I told her the answer, and then I was gone.
 
 
There is, in the West Village, on one of the old narrow streets (I won't specify which one) lined with three-story, Federal brick row houses, a wall. A certain wall, located in the middle of the block, about thirty feet long, connecting two houses. It's made of glazed brick and is a good fifteen feet high. The brickwork itself is topped with an ancient, black wrought-iron fence about five feet high that gracefully billows outward and is impossible to climb.

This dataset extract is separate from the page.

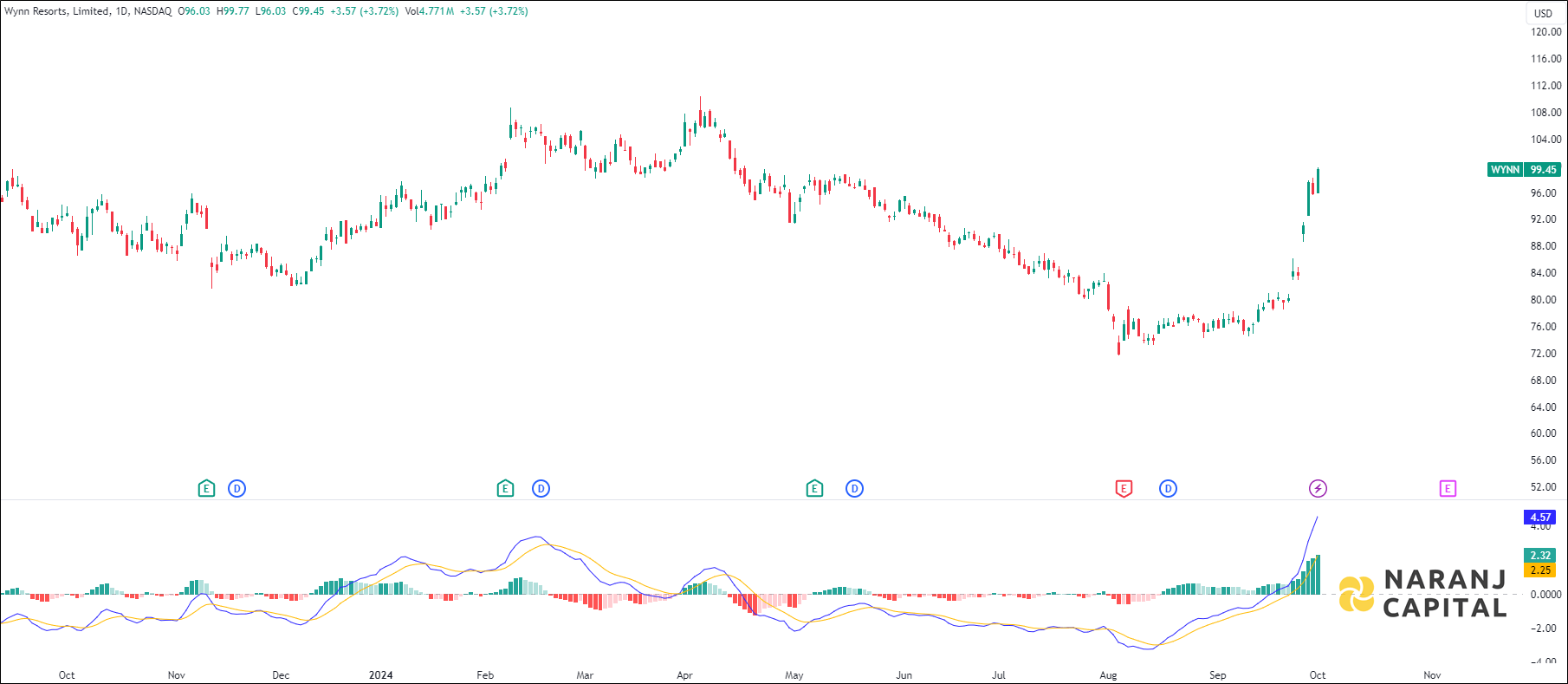
Task: Click the Naranj Capital logo
Action: click(x=1423, y=594)
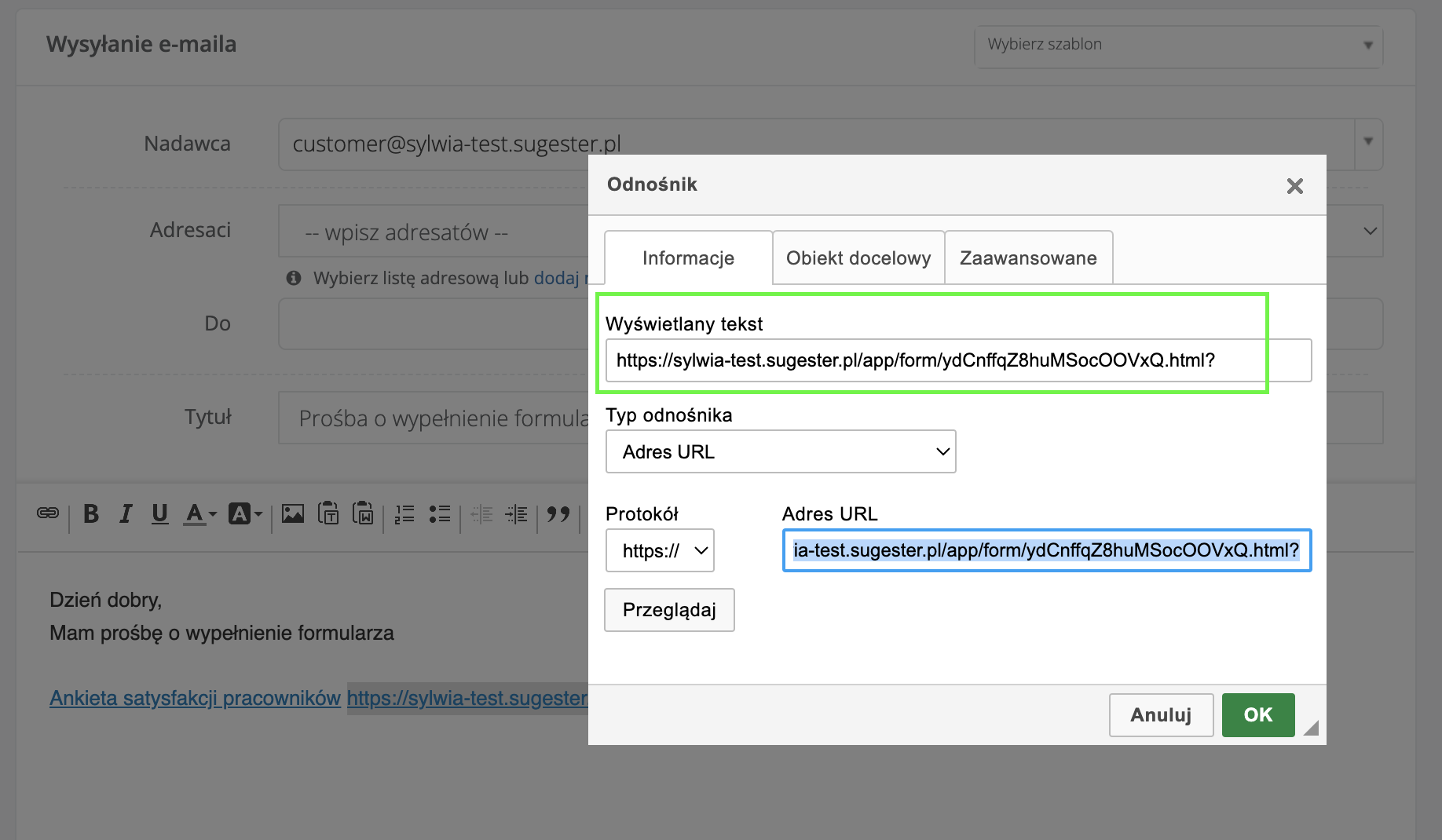Insert an image via toolbar icon

coord(293,514)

Above this fence, and in many places grown through it, are the thick branches of an ailanthus tree, a weedy, fast-growing nuisance of a plant, much given to the city's empty lots, that will contort itself into any shape in order to survive. It must either die by disease or be rooted out completely. This particular ailanthus is so tenacious in its reach toward sunlight that it seems to conspire with wall and fence to keep people out.

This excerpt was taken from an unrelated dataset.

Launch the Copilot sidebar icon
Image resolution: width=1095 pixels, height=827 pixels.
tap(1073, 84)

I've spent no small amount of time standing on the other side of the street with my arms folded, looking first at the tree and its tangle of branches, then at the fence, and then at the brick wall. Until last winter, examining the wall gave me some measure of reassurance. The wall is virtually impenetrable, and this is important, because set within it is a narrow doorway secured by a gate—not the usual rectangle of vertical iron bars but a solid steel-plate door that extends down to within a quarter inch of the brick walkway. You could slip a weekday paper under that gate with a bit of effort, but you couldn't push a Sunday edition through. The gate is an exact replica of one that hung there for more than a century—iron, brittle with age, rusted here and there, repainted black fifteen times. I hired a sixty-year-old Russian welder from Brooklyn to duplicate it in steel. Then the two of us tore out the old gate, hinges and all, and set the new one in its place, repointing the brickwork. I remember how pleased I was, thinking that it would be damn tough to get through—you'd have to have a sledgehammer and a hacksaw, you'd have to back a large truck against it, attach a couple of chains, and pull forward in low gear.

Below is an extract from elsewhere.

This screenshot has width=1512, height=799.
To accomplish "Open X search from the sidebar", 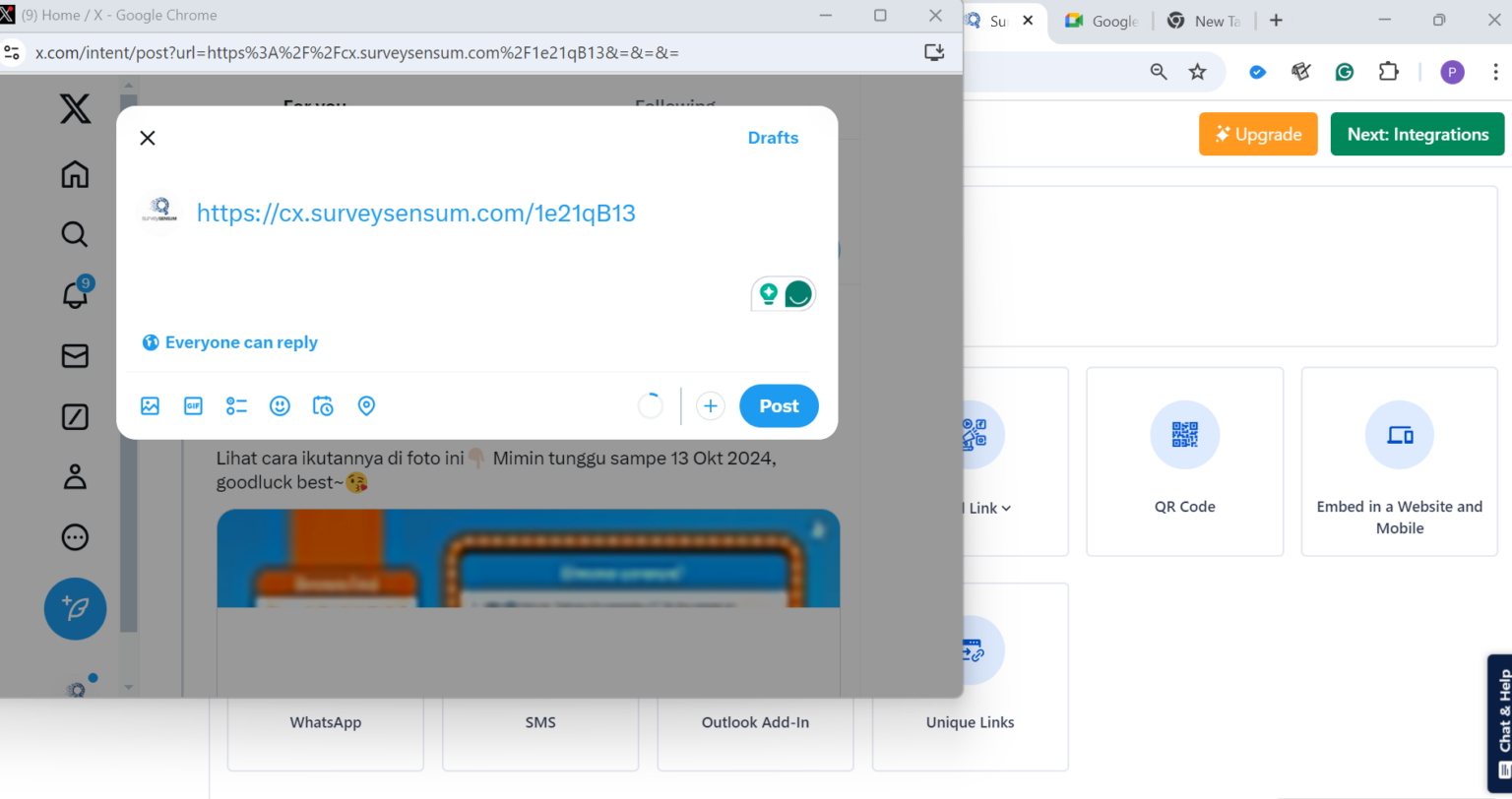I will [75, 234].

But it's where the gate leads that is important. Beyond it, surprisingly, a narrow, arched tunnel doglegs seventy feet back from the sidewalk. Rising and falling, the tunnel passes along the rear foundation walls of three houses dating from the 1830s, all of which have their formal entrances on the next street. This arrangement was written into the original deed of each of these properties, and, according to my real-estate lawyer, represents quite an anomaly in New York City real-estate law. Most residential property, of course, is defined or surveyed from a bird's-eye view, the footprint of the property or building a matter of lengths and widths. Not so with the tunnel. Legally it is three dimensional, “an arched passageway, of a height of five feet and nine inches,” says the original deed, “with slight variation thereof as it extends westerly.” It is a quiet and mysterious conduit, and on evenings when there is little traffic, you can hear water gurgling down the soil pipes of the adjacent buildings, or a piano being played in one of the rooms upstairs. Or the indistinct sounds of conversation. Thus does the tunnel feel like a dark umbilicus, passing closely and secretly past separate lives before opening at the other end into an irregular lot, twenty-one by seventy-four feet, opening upon what my wife and I fell in love with—here, with the lighted twin towers of the World Trade Center looming not so far away, is what we were amazed to see: a small wooden farmhouse.